===== EXCERPT
The only disadvantage of this approach is that the electrical signals which are provided by a velocity-sensitive pickups (and and most are) inevitably exaggerate high-frequencies. These signal components contribute to the high crest-factor of the waveforms prior to de-emphasis. So, the amplifier before the equaliser must provide good headroom (or freedom from overload).
This, in fact, exaggerated requirement (see sidebar and note. 14) has led to some quite exotic design ideas over the years. An example is the circuit given above in which the amplification prior to the passive equaliser is performed by no less than three tubes (valves) on a 300 volt supply: a cascode amplifier stage, for high-gain and low-noise, and a cathode-follower for a low output impedance.^{4}
More conveniently for cost-effective, commercial design, the equalisation is combined with the amplification stage. In this way, the amplifier is never called upon to reproduce the amplified, "raw" signal from the pickup and the headroom requirement may be relaxed.
The question then becomes, should the phono cartridge signal to the equalising amplifier be fed to the inverting or non-inverting input? The two possible approaches are illustrated below.
In both circuits, the negative feedback network (which provides the equalisation), connects the output and the inverting input - as expected. But, in the left-hand circuit, the signal feeds the inverting input of the amplifier too (via Rin). Whereas, in the right-hand circuit, the signal feeds the non-inverting input.
The left-hand arrangement is a, so-called, virtual-earth amplifier circuit. The term derives from the observation that, proviving the gain of the amplifier is very large, the inverting input will always be "virtually" at the same potential as the non-inverting (+) input of the summing amplifier which is itself grounded or earthed.
==========
===== ENTRIES SHOWN
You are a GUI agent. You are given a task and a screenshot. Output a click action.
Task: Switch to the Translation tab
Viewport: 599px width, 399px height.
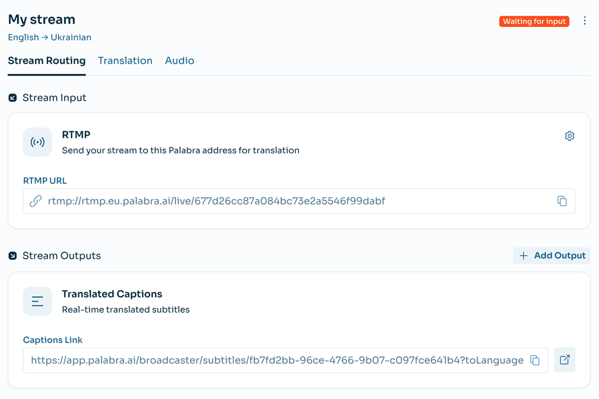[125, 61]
==========
===== ENTRIES SHOWN
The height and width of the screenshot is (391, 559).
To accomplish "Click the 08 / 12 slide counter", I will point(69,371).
==========
===== ENTRIES SHOWN
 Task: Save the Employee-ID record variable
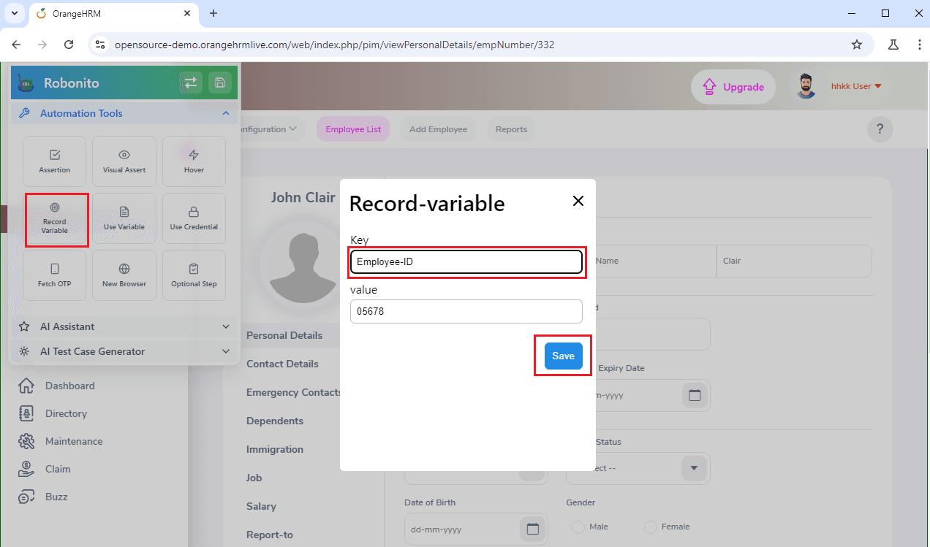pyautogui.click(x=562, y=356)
==========
_EXERCISE BRIEF_
Reproduce the phono equalization passage word for word, in full.

_EXPECTED OUTPUT_
The only disadvantage of this approach is that the electrical signals which are provided by a velocity-sensitive pickups (and and most are) inevitably exaggerate high-frequencies. These signal components contribute to the high crest-factor of the waveforms prior to de-emphasis. So, the amplifier before the equaliser must provide good headroom (or freedom from overload).
This, in fact, exaggerated requirement (see sidebar and note. 14) has led to some quite exotic design ideas over the years. An example is the circuit given above in which the amplification prior to the passive equaliser is performed by no less than three tubes (valves) on a 300 volt supply: a cascode amplifier stage, for high-gain and low-noise, and a cathode-follower for a low output impedance.^{4}
More conveniently for cost-effective, commercial design, the equalisation is combined with the amplification stage. In this way, the amplifier is never called upon to reproduce the amplified, "raw" signal from the pickup and the headroom requirement may be relaxed.
The question then becomes, should the phono cartridge signal to the equalising amplifier be fed to the inverting or non-inverting input? The two possible approaches are illustrated below.
In both circuits, the negative feedback network (which provides the equalisation), connects the output and the inverting input - as expected. But, in the left-hand circuit, the signal feeds the inverting input of the amplifier too (via Rin). Whereas, in the right-hand circuit, the signal feeds the non-inverting input.
The left-hand arrangement is a, so-called, virtual-earth amplifier circuit. The term derives from the observation that, proviving the gain of the amplifier is very large, the inverting input will always be "virtually" at the same potential as the non-inverting (+) input of the summing amplifier which is itself grounded or earthed.